Return, unchanged, the rows from the line with "Where should I click to: Click the red" to the line with "Looking at the screenshot, I should coord(141,445).".

+++ MATERIAL PROVIDED

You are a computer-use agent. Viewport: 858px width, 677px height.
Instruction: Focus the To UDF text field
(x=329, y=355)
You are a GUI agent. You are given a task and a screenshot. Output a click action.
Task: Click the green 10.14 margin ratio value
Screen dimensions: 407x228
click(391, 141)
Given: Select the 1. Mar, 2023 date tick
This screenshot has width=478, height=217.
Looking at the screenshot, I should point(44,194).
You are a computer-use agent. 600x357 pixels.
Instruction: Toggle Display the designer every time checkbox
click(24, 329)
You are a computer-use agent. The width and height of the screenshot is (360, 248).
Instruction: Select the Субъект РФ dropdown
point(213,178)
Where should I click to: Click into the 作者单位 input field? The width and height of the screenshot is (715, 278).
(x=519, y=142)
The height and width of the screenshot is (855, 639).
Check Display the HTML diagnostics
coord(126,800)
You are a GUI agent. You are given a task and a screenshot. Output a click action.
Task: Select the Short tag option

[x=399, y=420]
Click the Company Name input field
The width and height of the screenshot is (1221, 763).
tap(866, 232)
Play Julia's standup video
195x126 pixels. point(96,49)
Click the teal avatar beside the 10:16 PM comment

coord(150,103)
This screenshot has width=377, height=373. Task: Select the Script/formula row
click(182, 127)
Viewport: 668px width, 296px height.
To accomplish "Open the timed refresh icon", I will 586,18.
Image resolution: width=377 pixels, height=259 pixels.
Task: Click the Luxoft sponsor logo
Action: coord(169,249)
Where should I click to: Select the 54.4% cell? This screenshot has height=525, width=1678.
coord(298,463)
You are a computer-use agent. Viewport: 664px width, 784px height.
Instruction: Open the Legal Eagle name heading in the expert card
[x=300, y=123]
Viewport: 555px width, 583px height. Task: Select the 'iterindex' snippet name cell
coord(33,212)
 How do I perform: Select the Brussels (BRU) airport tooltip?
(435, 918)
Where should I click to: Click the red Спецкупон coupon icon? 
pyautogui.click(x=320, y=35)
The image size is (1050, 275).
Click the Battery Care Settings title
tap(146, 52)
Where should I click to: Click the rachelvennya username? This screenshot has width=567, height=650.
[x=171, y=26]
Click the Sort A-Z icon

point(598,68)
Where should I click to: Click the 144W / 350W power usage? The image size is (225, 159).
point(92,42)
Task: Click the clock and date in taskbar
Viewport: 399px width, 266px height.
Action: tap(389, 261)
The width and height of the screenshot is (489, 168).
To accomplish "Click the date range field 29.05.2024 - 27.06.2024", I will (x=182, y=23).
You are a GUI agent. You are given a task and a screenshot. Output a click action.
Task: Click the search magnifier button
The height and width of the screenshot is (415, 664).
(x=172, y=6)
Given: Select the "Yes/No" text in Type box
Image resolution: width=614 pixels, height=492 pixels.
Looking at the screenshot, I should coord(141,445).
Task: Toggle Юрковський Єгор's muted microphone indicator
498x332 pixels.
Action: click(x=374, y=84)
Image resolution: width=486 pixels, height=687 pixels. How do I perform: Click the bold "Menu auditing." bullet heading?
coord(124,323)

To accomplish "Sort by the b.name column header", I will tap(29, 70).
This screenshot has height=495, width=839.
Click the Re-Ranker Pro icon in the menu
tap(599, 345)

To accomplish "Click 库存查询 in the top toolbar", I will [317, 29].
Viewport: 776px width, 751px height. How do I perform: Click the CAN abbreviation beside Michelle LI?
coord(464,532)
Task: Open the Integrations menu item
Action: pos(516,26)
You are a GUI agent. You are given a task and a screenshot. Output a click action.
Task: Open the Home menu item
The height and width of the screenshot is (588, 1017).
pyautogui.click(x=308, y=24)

++++++

__SOLUTION TO THE PROBLEM__.
Where should I click to: Click the red Спецкупон coupon icon? 
pyautogui.click(x=320, y=35)
The image size is (1050, 275).
Click the Battery Care Settings title
tap(146, 52)
Where should I click to: Click the rachelvennya username? This screenshot has width=567, height=650.
[x=171, y=26]
Click the Sort A-Z icon

point(598,68)
Where should I click to: Click the 144W / 350W power usage? The image size is (225, 159).
point(92,42)
Task: Click the clock and date in taskbar
Viewport: 399px width, 266px height.
Action: tap(389, 261)
The width and height of the screenshot is (489, 168).
To accomplish "Click the date range field 29.05.2024 - 27.06.2024", I will (x=182, y=23).
You are a GUI agent. You are given a task and a screenshot. Output a click action.
Task: Click the search magnifier button
The height and width of the screenshot is (415, 664).
(x=172, y=6)
Given: Select the "Yes/No" text in Type box
Image resolution: width=614 pixels, height=492 pixels.
Looking at the screenshot, I should coord(141,445).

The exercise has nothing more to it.